_The exercise_
Copy out, without any change, every line from the one containing "Undo the last annotation" down to the one containing "Task: Open the 1D timeframe dropdown", including both of those lines.

_Working data_
★ ★ ★ ★ ★ ★ ★

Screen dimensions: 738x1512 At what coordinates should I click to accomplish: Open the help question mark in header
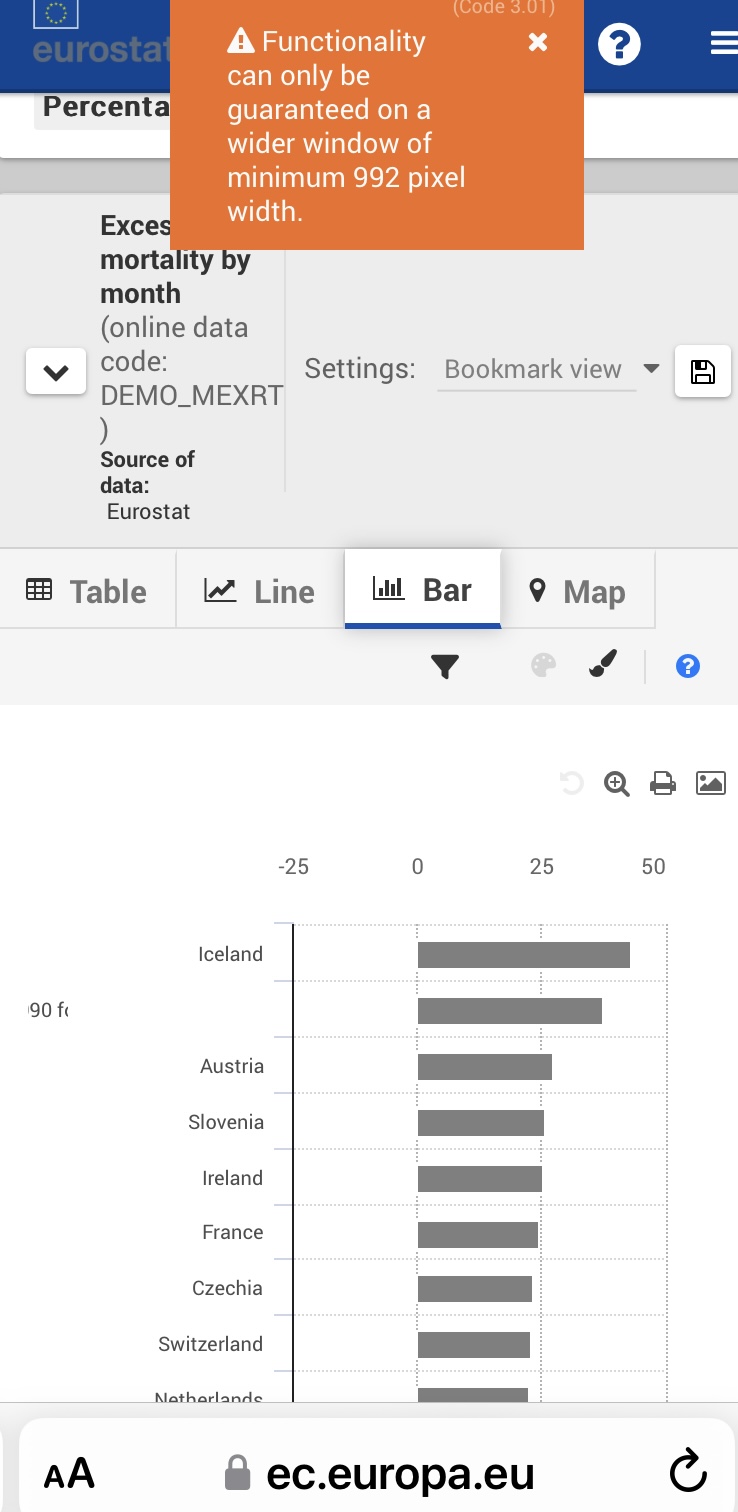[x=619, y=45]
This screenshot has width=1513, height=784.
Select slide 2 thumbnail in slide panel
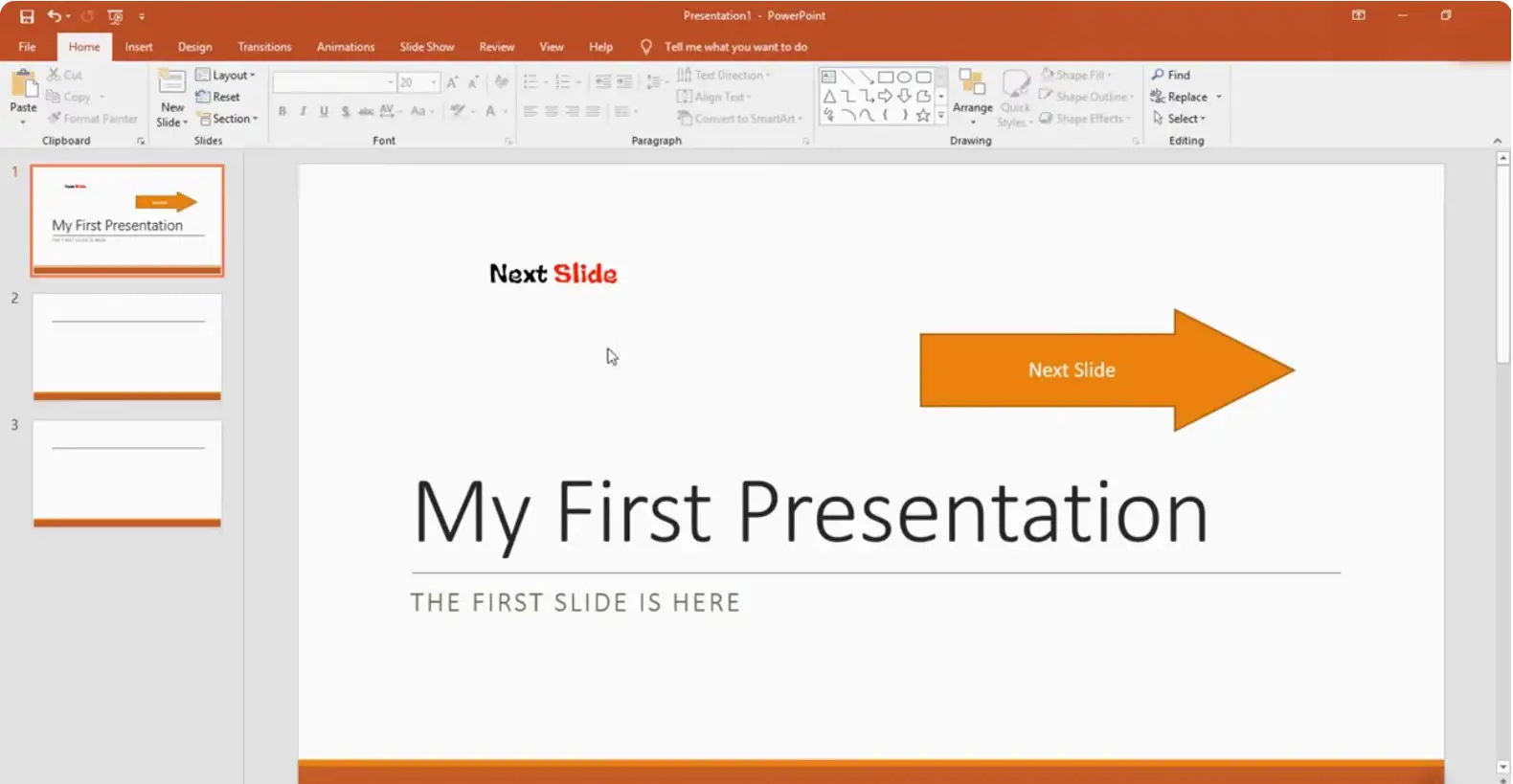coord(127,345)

★ ★ ★ ★ ★ ★ ★

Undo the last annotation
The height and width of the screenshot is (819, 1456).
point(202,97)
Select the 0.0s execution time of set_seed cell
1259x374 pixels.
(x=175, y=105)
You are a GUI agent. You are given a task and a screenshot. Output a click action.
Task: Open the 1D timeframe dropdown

★ ★ ★ ★ ★ ★ ★

_The solution_
Undo the last annotation
The height and width of the screenshot is (819, 1456).
point(202,97)
Select the 0.0s execution time of set_seed cell
1259x374 pixels.
(x=175, y=105)
You are a GUI agent. You are given a task and a screenshot. Output a click action.
Task: Open the 1D timeframe dropdown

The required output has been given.